A influência dos tradicionalistas tem grande reflexo sobre a política externa, diz Teitelbaum, professor de relações internacionais da Universidade do Colorado e estudioso da extrema direita. Ele passou dois anos entrevistando expoentes desse pensamento, entre eles Olavo, Bannon e Dugin, e acompanhou encontros entre o guru brasileiro e o estrategista americano.
Segundo Bannon e Olavo, a ala ideológica do governo brasileiro estava lutando para “livrar o Brasil de sua geopolítica mercantilista que amarra o país à China, em vez de priorizar as raízes espirituais que tornam o Brasil parte do Ocidente judaico-cristão”.
“A China representa tudo o que os tradicionalistas rejeitam —na visão deles, é uma sociedade massificada, materialista, científica, que desumaniza as pessoas e está focada em aspectos econômicos”, explica Teitelbaum.
Nesse tema, tradicionalistas como Olavo e Bannon convergem, ao encarar a China como a grande inimiga, enquanto Dugin acha que os EUA é que representam a modernidade e, portanto, a maior ameaça.
O autor descreve reunião secreta que Bannon teve com Dugin em 2018, na Itália, em que tentou convencer o russo de que EUA e Rússia são aliados naturais, os dois compartilhando da herança judaicocristã. E Olavo entrou em confronto com Dugin em discussão pela internet, defendendo que os EUA representam, sim, uma volta às raízes.
Dois dos principais pensadores tradicionalistas são o francês René Guénon (1886– 1951) e o italiano Julius Evola (1898-1974). Para Guénon, o Renascimento foi um início da era das trevas, a ciência e a racionalidade são ilusões, e é preciso voltar às verdades absolutas das religiões.
Os tradicionalistas não especificavam qual religião —Guénon converteu-se ao islamismo. Seguidores dessa corrente de pensamento valorizam o islamismo e o hinduísmo como religiões não corrompidas pela modernidade. E muitos, como Olavo, são católicos.

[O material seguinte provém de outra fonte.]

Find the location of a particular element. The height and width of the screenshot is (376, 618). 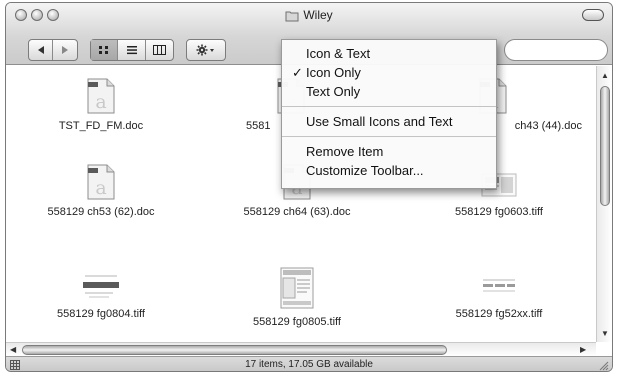

back-forward-control is located at coordinates (53, 50).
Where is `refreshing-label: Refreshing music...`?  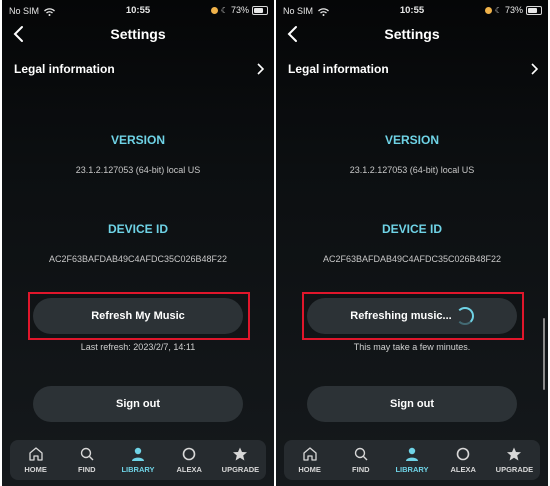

Evola colaborou com o ditador fascista italiano Benito Mussolini e também tentou influenciar os nazistas. Ele incorporava ao tradicionalismo a questão da raça e afirmava que os arianos eram superiores a semitas, africanos e todos os não-arianos, assim como a masculinidade estava acima da feminilidade, e o norte, acima do sul global.
Segundo Teitelbaum, “o movimento tradicionalista acabou gerando uma metástase, o fascismo italiano”. “Alguns tradicionalistas são alinhados ao fascismo, outros rejeitam essa parte das ideias de René Guénon e Evola, mas de várias maneiras a extrema direita se associou a Evola”, diz.
O Jobbik, partido de extrema direita da Hungria, também tem grande influência do tradicionalismo, segundo Teitelbaum. “Ernesto Araújo [chanceler brasileiro] é mais tradicionalista até do que Olavo” e “discute as obras de Guénon e Evola fluentemente”, diz o professor no livro.
No mais recente post de seu blog, Ernesto bebe em das ideias do tradicionalismo, diz Teitelbaum, ao criticar o projeto globalista, a Organização Mundial da Saúde, a ideologia de gênero e o imigracionismo.
“Para os tradicionalistas, a era das trevas em que vivemos é o globalismo, em que a hierarquia é destruída e não há fronteiras nem limites —e a tradução máxima disso são as instituições que desafiam fronteiras, como a ONU.”
Segundo Teitelbaum, Olavo não se diz um tradicionalista, pois rejeita rótulos. “Mas, durante sua vida, ele mergulhou fundo na filosofia tradicionalista, leu todas as obras de René Guénon”, diz o estudioso. E, nos anos 80, Olavo fez parte de uma comunidade sufista nos EUA, cujo líder era o suíço Frithjof Schuon, herdeiro intelectual de Guénon.
“Seria bom que o Brasil se aliasse aos EUA, mas isso não vai acontecer, porque todos os militares são a favor da China”, disse Olavo, segundo o autor. “E a maioria dos políticos também. Então o Brasil é um aliado da China, um instrumento da China.”
Olavo estava otimista, no entanto, com a Europa. Segundo o livro, o guru bolsonarista disse ao autor que, na Hungria, na Polônia e na Romênia, as pessoas estavam “acordando para a base espiritual da civilização. Agora eles sabem que a sociedade não pode ser baseada em dinheiro, ciência e tecnologia. É absurdo. Se você não tiver contato com Deus, você está perdido”.